===== TEXTAUSZUG =====

Schluss mit schmutzig
Die Wasserqualität von Flüssen wie der Donau ist hoch wie nie, trotzdem steckt der Südwesten Millionen Euro in zusätzliche Klärstufen und ein Professor schwimmt dem Mikroplastik hinterher. Dabei lauert eine viel größere Bedrohung.
ULM - Die Menschen hängen an seinen Lippen, hören ihm zu. Nicht nur im Hörsaal, wo Andreas Fath (57) seine Studenten mit den Geheimnissen der Chemie vertraut macht. Sondern auch in Ulm, wo der „schwimmende Professor“Ende April den staunenden Journalisten Fragen zu seiner neuesten waghalsigen Mission beantwortet. Die Reporter vor ihm wedeln hektisch mit den Mikrofonen. Im Hintergrund die Donau.

=====

> **ZU ERLEDIGENDE AUFGABEN**
1) Bearbeite im Textauszug den Abschnitt, der mit den Worten „Schluss mit schmutzig“ beginnt und mit „Hintergrund die Donau.“ endet: Gib ihn wieder und setze dabei „Plastikmüll“ an die Stelle von „Mikroplastik“.
2) Beantworte anhand des Textauszugs diese Fragen:
(a) Wie wird die Wasserqualität von Flüssen wie der Donau beschrieben?
(b) Wie alt ist Andreas Fath?
(c) In welcher Stadt beantwortet er Ende April die Fragen der Journalisten?
Die Datensätze werden für die Bearbeitung nicht gebraucht.

===== BEREITGESTELLTE DATENSÄTZE =====

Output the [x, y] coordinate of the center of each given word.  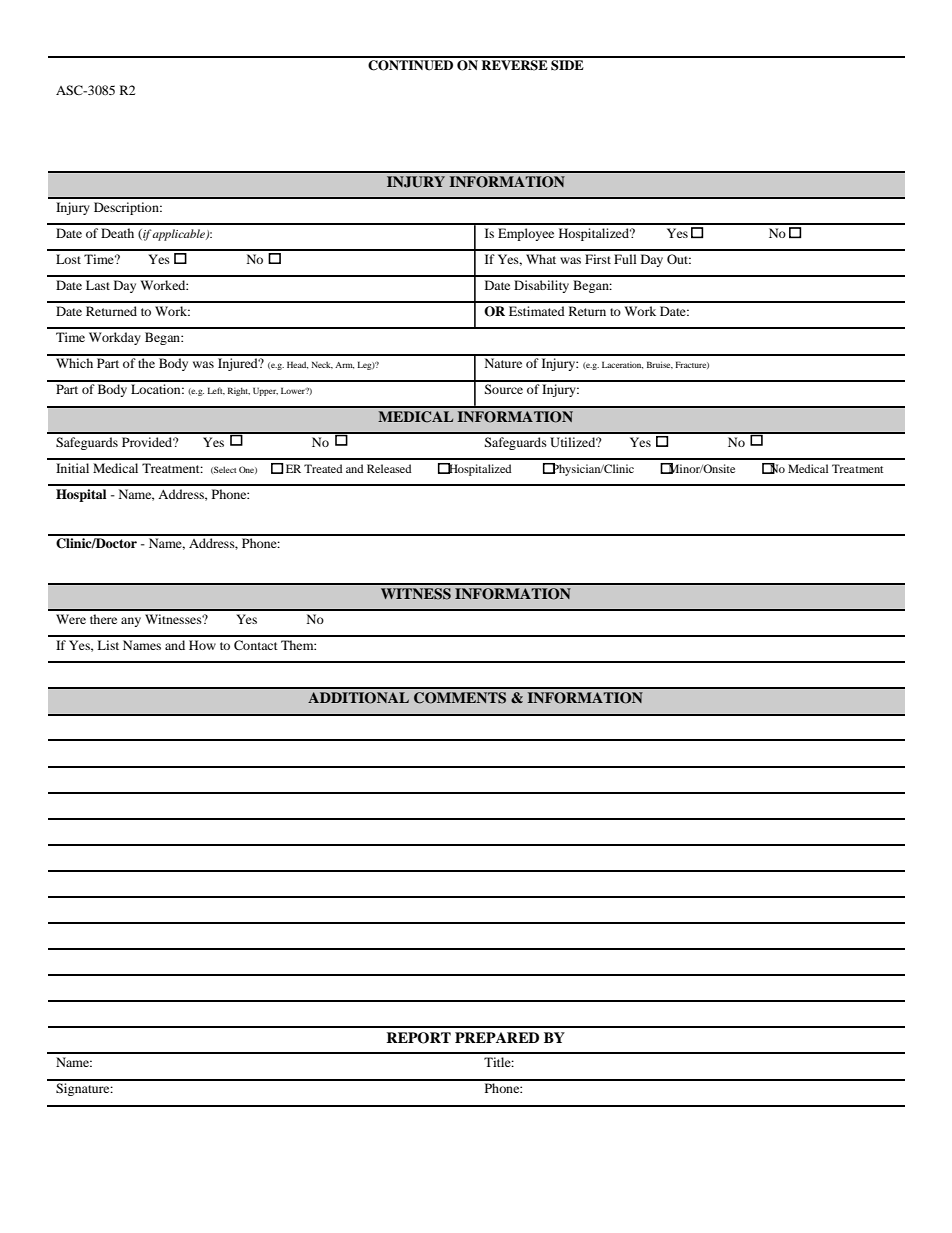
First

=====
===== BEREITGESTELLTE DATENSÄTZE =====

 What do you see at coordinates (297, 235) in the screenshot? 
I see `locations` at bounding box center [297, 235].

=====

> **LÖSUNGEN DER AUFGABEN**
1)
Schluss mit schmutzig
Die Wasserqualität von Flüssen wie der Donau ist hoch wie nie, trotzdem steckt der Südwesten Millionen Euro in zusätzliche Klärstufen und ein Professor schwimmt dem Plastikmüll hinterher. Dabei lauert eine viel größere Bedrohung.
ULM - Die Menschen hängen an seinen Lippen, hören ihm zu. Nicht nur im Hörsaal, wo Andreas Fath (57) seine Studenten mit den Geheimnissen der Chemie vertraut macht. Sondern auch in Ulm, wo der „schwimmende Professor“Ende April den staunenden Journalisten Fragen zu seiner neuesten waghalsigen Mission beantwortet. Die Reporter vor ihm wedeln hektisch mit den Mikrofonen. Im Hintergrund die Donau.

2)
(a) Sie ist hoch wie nie.
(b) Er ist 57 Jahre alt.
(c) In Ulm.